Co-application of biochar, vermicompost and silicon mitigates salinity stress and enhances maize productivity in saline-calcareous soils
摘要
Soil salinity severely constrains maize productivity, especially in arid and semi-arid regions with calcareous and salt-affected soils. Conventional strategies often fail to restore soil health and sustainably enhance crop resilience. Although biochar, vermicompost and silicon individually alleviate salinity stress, their integrated use under naturally saline field conditions remains underexplored. This study evaluated whether their combined application could synergistically improve maize performance by enhancing ionic homeostasis, antioxidant defense and water and nutrient status. A field trial was conducted on naturally saline soil (EC = 9.6 dS m−1; pH = 8.2; sandy loam) using salt-tolerant (Dekalb-8148) and salt-sensitive (S-626) maize genotypes. Treatments included: control, 60 t ha−1 biochar (6% w/w), 50 t ha−1 vermicompost (5% w/w), 100 kg ha−1 silicon (as calcium silicate) and their combinations. Co-application significantly improved root/shoot biomass, leaf area (by 125.7% in Dekalb-8148 and 81.3% in S-626) and photosynthetic efficiency (higher SPAD values).

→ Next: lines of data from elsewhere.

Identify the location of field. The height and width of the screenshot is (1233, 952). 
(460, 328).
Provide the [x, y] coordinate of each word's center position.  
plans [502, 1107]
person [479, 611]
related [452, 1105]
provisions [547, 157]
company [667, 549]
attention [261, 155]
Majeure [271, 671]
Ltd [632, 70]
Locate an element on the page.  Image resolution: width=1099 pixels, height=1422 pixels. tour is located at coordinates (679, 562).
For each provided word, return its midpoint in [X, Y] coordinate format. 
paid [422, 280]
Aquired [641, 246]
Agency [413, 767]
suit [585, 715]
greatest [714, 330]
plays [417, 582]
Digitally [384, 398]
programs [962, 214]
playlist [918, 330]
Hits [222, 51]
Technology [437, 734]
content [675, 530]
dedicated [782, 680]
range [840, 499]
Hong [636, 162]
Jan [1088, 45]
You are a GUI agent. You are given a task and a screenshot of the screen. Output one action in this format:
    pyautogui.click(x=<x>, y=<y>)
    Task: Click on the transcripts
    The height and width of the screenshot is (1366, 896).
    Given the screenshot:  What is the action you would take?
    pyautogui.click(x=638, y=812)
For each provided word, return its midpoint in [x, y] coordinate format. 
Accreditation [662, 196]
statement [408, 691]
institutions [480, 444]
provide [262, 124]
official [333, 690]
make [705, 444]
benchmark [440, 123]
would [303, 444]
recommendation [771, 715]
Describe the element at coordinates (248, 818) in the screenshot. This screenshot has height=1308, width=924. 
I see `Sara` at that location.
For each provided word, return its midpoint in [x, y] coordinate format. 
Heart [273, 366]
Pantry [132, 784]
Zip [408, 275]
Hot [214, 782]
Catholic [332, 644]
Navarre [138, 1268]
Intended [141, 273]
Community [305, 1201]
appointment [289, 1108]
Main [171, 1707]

These gains were mechanistically linked to enhanced relative water content (27.9–81.5%), membrane stability (23.5–48.2%) and K+/Na+ ratios (36.6% and 69.0%, respectively). Antioxidant enzyme activities (SOD, POD, CAT and APX) markedly increased, especially in S-626, indicating superior oxidative stress mitigation. There was also a significant increase in the yield components (cob length, 100-grain weight and grain yield per cob), where S-626 showed a greater relative response. Principal component and correlation analyses supported the close association between growth, physiological, biochemical and yield characteristics. The results showed that organic and inorganic amendments complemented each other in reducing the effects of salinity in agroecosystems and this effect offers a viable and sustainable solution for improving the tolerance of maize and facilitating genotype-specific control of salt agroecosystems.